• Task item: The finished copy must match the records exactly, except that it contains no pictures.

[Data provided Boundary: Start]

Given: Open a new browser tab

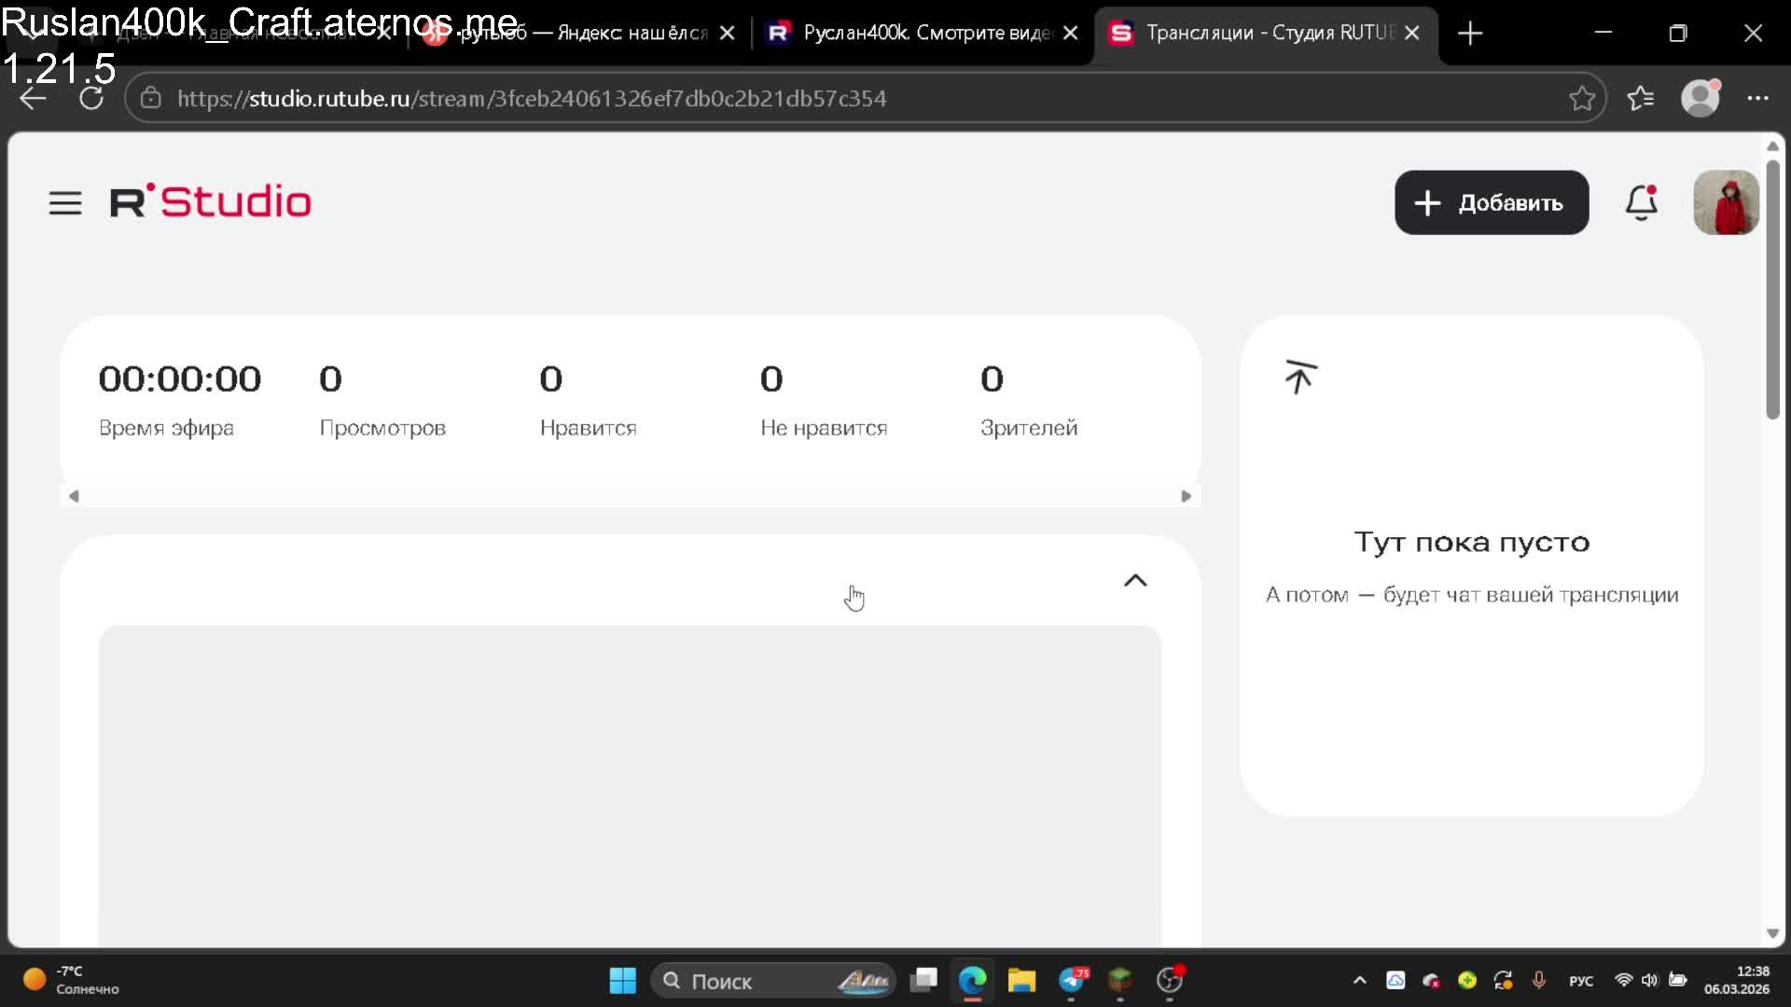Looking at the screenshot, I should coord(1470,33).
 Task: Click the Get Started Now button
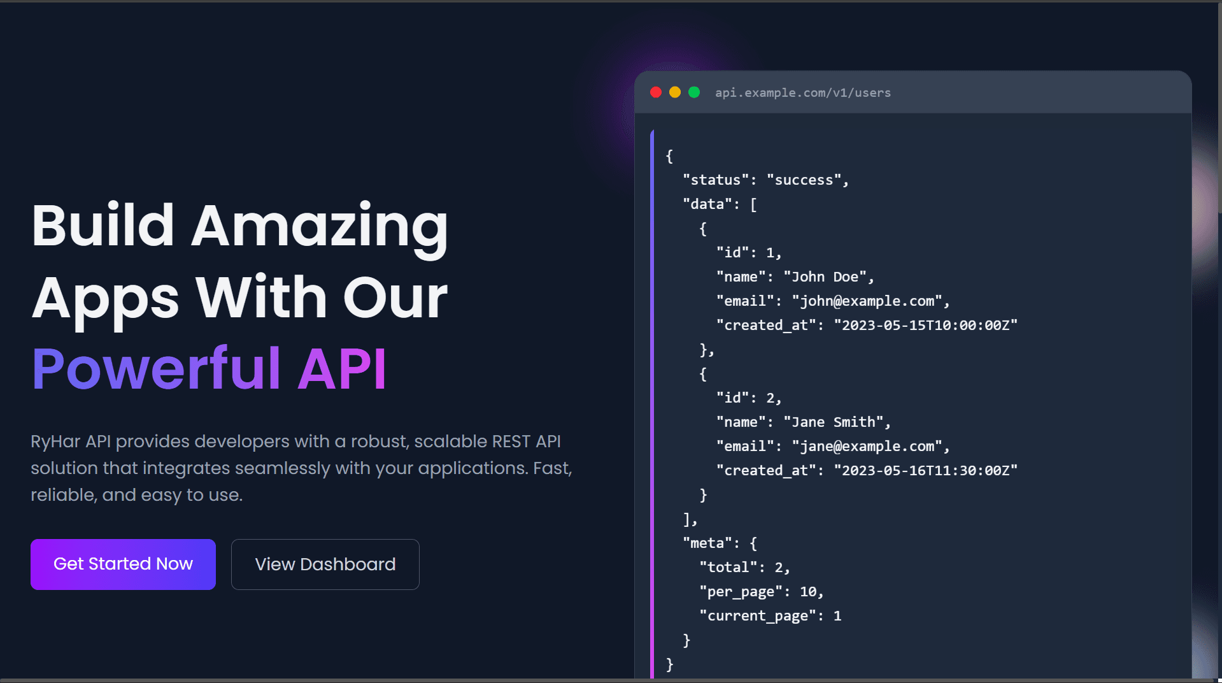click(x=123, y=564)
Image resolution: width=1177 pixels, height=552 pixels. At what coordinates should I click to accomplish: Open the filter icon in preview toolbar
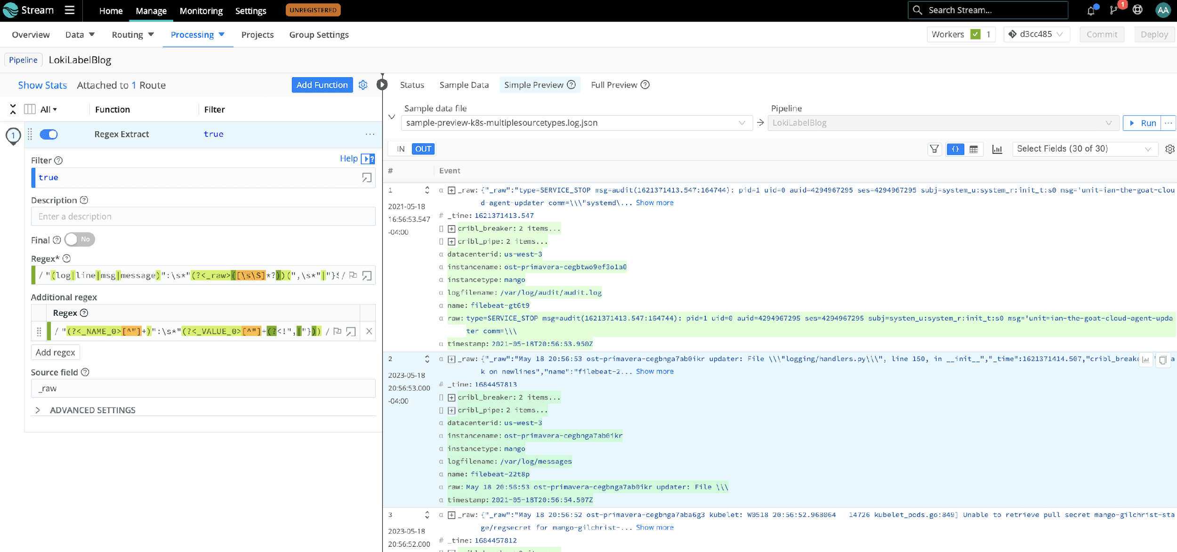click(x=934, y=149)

[Data provided Boundary: End]

• Task answer:
Given: Open a new browser tab

Looking at the screenshot, I should coord(1470,33).
 Task: Click the Get Started Now button
click(x=123, y=564)
Image resolution: width=1177 pixels, height=552 pixels. At what coordinates should I click to accomplish: Open the filter icon in preview toolbar
click(x=934, y=149)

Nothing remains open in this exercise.